> _Passage provided_

Notwithstanding these interventions, there remains a high unmet need for effective analgesics for patients with osteoarthritis and, in particular, treatments that slow, halt or even reverse the slowly progressing joint damage.
The Challenge in Finding a Disease Modifying Osteoarthritis Drug (DMOAD) for OA
Following submission of the OARSI white paper to the FDA in 2016, the agency published draft industry guidance. The document laid out the considerations for approval of a drug as a disease modifying osteoarthritis drug (DMOAD) including the validation of biomarkers associated with clinical benefits such as reduction in pain, improvement in function or delay or avoidance of joint replacement. The FDA goes on to comment that such validation has not yet been achieved.

> _Your instructions_
Transcribe the osteoarthritis drug passage from "Notwithstanding these interventions, there" to "progressing joint damage.", keeping every word and mark unchanged.

> _Source material_

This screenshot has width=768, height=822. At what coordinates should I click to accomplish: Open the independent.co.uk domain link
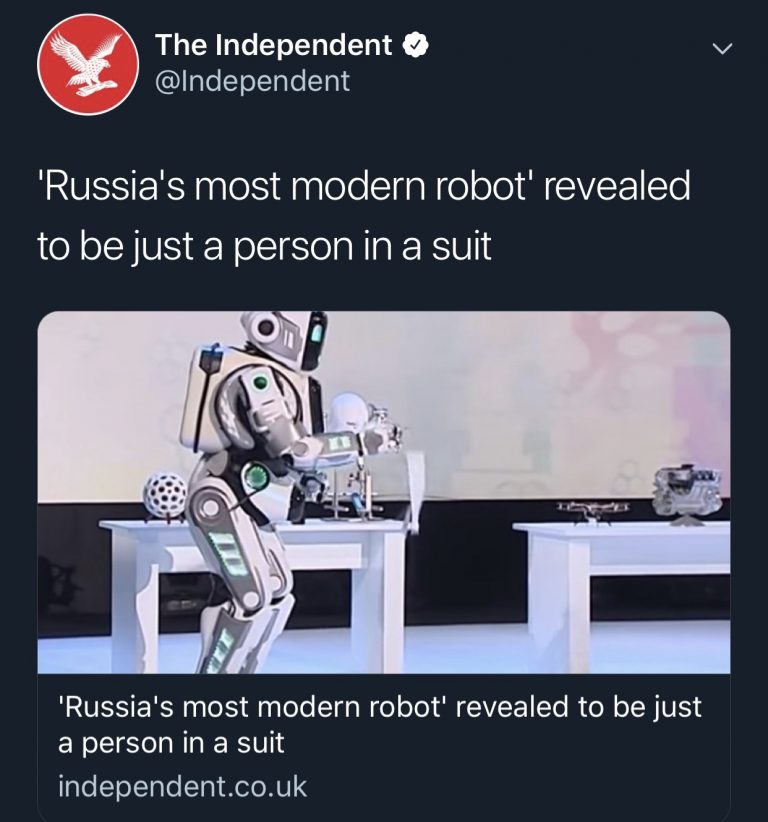[182, 786]
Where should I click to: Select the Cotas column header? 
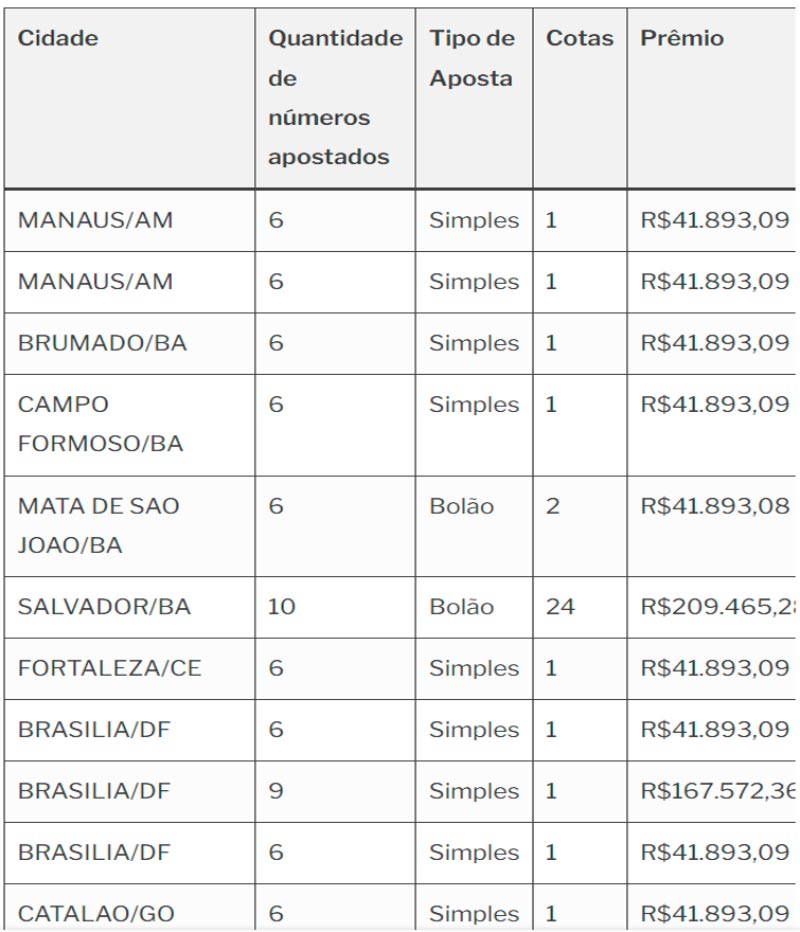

> _Written answer_
Notwithstanding these interventions, there remains a high unmet need for effective analgesics for patients with osteoarthritis and, in particular, treatments that slow, halt or even reverse the slowly progressing joint damage.